TEXT SHOWN
• • • • •
A regression in HCX 4.11.0 and 4.11.1 results in missing RPMs necessary for the Postgres vacuum functionality to operate correctly. This leads to excessive growth (bloat) of the JOB table within the Postgres database located on the /common partition.

Resolution

To resolve this issue, the /common partition must be temporarily extended to provide enough overhead for the VACUUM FULL operation to complete.

  1. Extend the /common Partition:

    • Follow the procedure provided here: 

      • KB 373238: Provides instructions on extending partitions for HCX Manager.

  2. Perform Database Maintenance:

    • Stop all HCX services except for the Postgres database:

      Stop HCX services as below for 4.11.2 and earlier:
      
      systemctl stop zookeeper
      systemctl stop kafka
      systemctl stop app-engine
      systemctl stop web-engine
      systemctl stop appliance-management
    • Log in to the HCX Postgres database. SSH to HCX using admin : 

      psql -U postgres hybridity
    • Execute the vacuum command on the JOB table:

      VACUUM FULL "JOB";
      
  3. Verify and Restart:

    • Once the vacuum is successful, verify disk space: df -h /common.
• • • • •
DATASET SECTION
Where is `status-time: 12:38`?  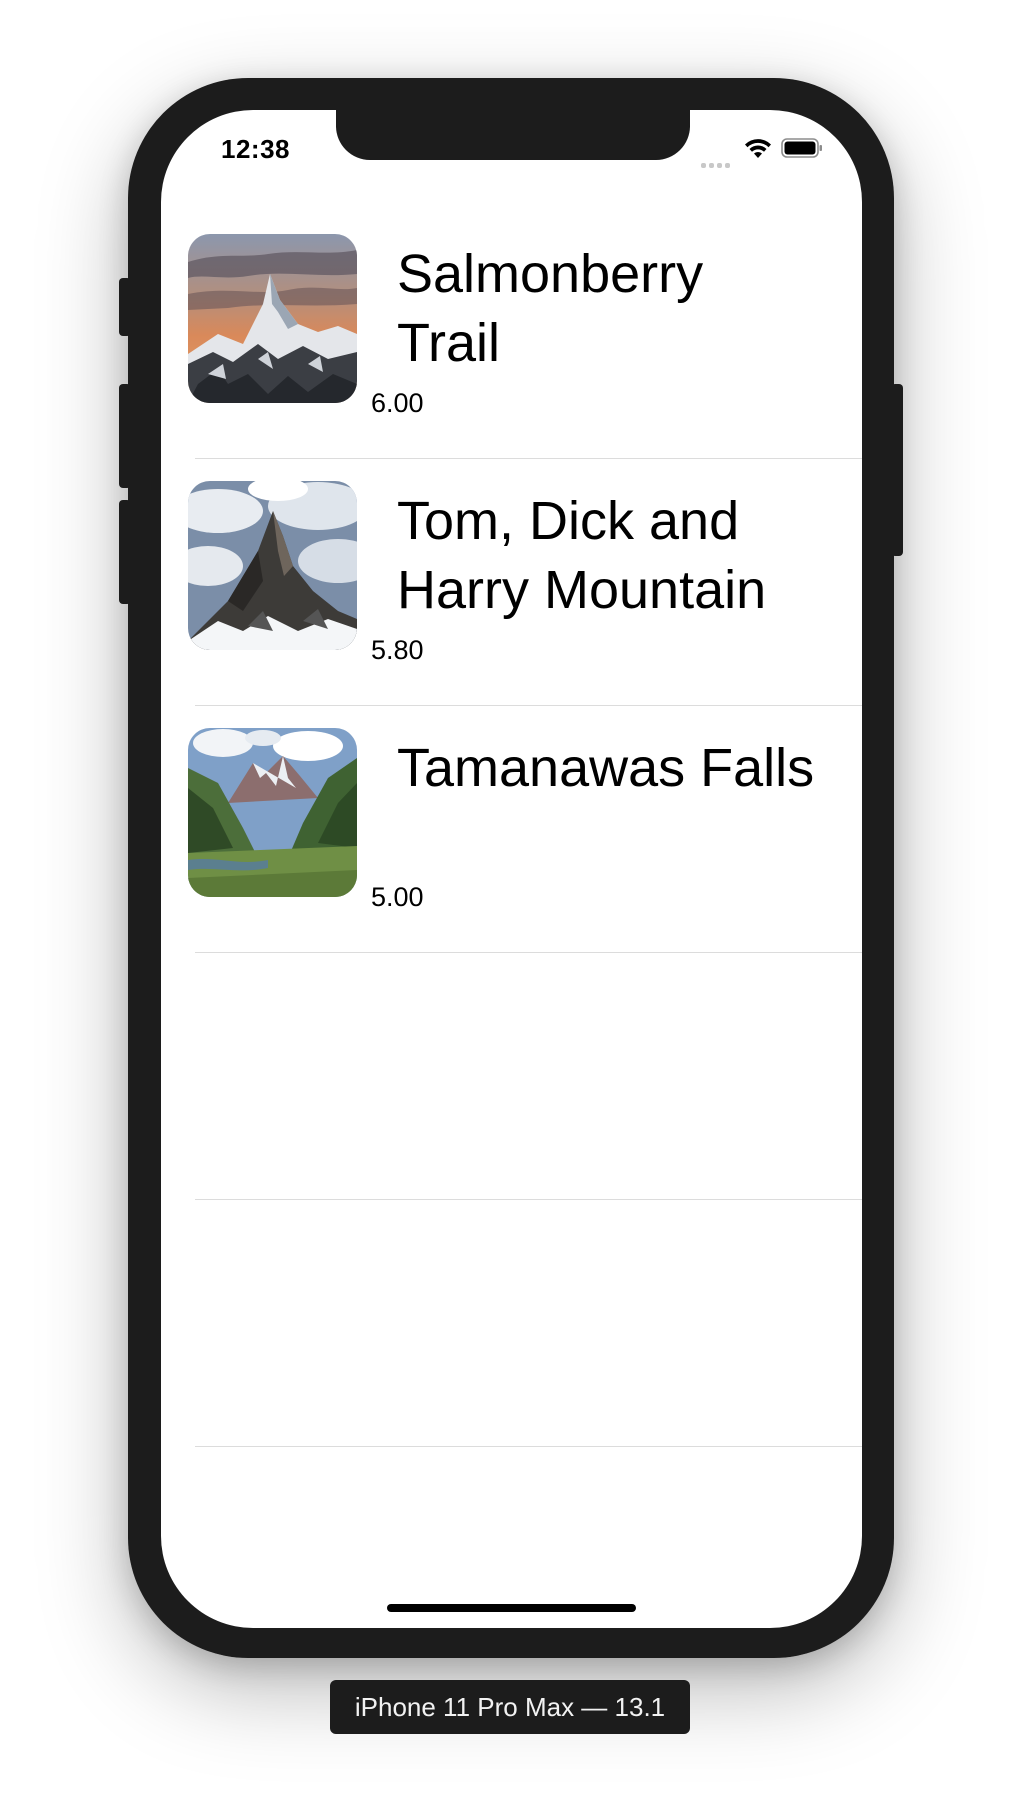 status-time: 12:38 is located at coordinates (256, 149).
• • • • •
ACTIVITY A
In the HCX vacuum fix text, rewrite the passage from "A regression in" up to and including "operation to complete.", swapping "Postgres" for "PostgreSQL".
ACTIVITY B
Write the next part of the HCX Postgres bloat fix text, picking up after its final step.

ANSWER BOX A
A regression in HCX 4.11.0 and 4.11.1 results in missing RPMs necessary for the PostgreSQL vacuum functionality to operate correctly. This leads to excessive growth (bloat) of the JOB table within the PostgreSQL database located on the /common partition.

Resolution

To resolve this issue, the /common partition must be temporarily extended to provide enough overhead for the VACUUM FULL operation to complete.

ANSWER BOX B
    • Restart all HCX services in order.

      systemctl start zookeeper
      systemctl start kafka
      systemctl start app-engine
      systemctl start web-engine
      systemctl start appliance-management
    • Verify UI responsiveness and manager health.

Additional Information

 

  • KB 408671: Details the missing RPM regression in 4.11.x.

  • KB 373238: Provides instructions on extending partitions for HCX Manager.

  • KB 321586: General maintenance for HCX Postgres databases.